ADR-0002: SQLite as the default storage backend (Postgres at scale)¶
Status: Accepted Date: 2026-01 (retroactive — recorded 2026-06) Issue: #1197
Context¶
The gateway persists agents, tools, decisions, approvals, receipts, audit
events, SOC alerts/incidents — all tenant-scoped — and needs a storage layer
from day one. The product's stated self-hosted deployment target is
docker compose up → first protected action in under 20 minutes, with no
production tool-call traffic leaving the customer's network
(AegisAgent_Operational_Design.md §"Self-hosted single binary").
Decision¶
Default to SQLite (via SQLx, WAL journal mode, busy-timeout) as the
self-hosted, first-class backend, with the same SQLx query layer designed
to retarget Postgres for the SaaS/Enterprise deployment tiers as load or
multi-node requirements demand. See
database_migration.md and
sqlite_usage.md for the operational
specifics (WAL, busy-timeout, tenant-id indexing).
Consequences¶
- Zero external dependency for the deployment tier most likely to be evaluated first (a single binary + one file is the entire stateful footprint) — directly serves the 20-minute quickstart goal.
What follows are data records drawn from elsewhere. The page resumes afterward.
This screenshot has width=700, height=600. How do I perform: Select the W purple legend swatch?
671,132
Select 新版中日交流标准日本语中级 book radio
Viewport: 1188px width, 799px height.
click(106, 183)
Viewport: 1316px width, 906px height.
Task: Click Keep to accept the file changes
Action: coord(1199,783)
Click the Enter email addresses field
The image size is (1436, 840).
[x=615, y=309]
- SQLite's single-writer-file model means write throughput is bounded by one
process; mitigated today by WAL mode + a 5s busy-timeout + (where the
write isn't latency-critical, e.g.
audit_events) async batched writes via a Tokio channel, but this is a real ceiling, not a workaround that scales indefinitely. - Because all queries go through SQLx with parameterized binds (never string
interpolation) and the schema is designed tenant-scoped from the start,
the eventual Postgres retarget is a connection-string and dialect change,
not a rewrite — but it has not yet been built or load-tested as of this
writing (
docs/AegisAgent_Gap_Reassessment_2026-06.mdlists "PostgreSQL backend" under "Next"). - Compile-time query checking (
sqlx::query!) ties CI to either a live SQLite DB or a committedsqlx-data.jsonoffline cache that must be kept in sync with schema migrations.
Alternatives considered¶
- Postgres from day one — better write concurrency and a clearer scale story, but requires a running Postgres instance even for local evaluation, directly working against the self-hosted "no external infra" pitch and the 20-minute quickstart target.
- An embedded KV store (e.g. sled, redb) — would avoid SQL entirely, but forfeits SQLx's compile-time query checking and the large amount of existing relational tooling (migrations, ORMs, ad-hoc operator queries) that SQL gives operators for free.
Revisit when¶
A self-hosted deployment's write volume (audit events, decisions, SOC events) starts hitting SQLite's single-writer ceiling in practice, or a customer's multi-node / HA requirement forces the Postgres backend to be built out rather than remain a documented future tier.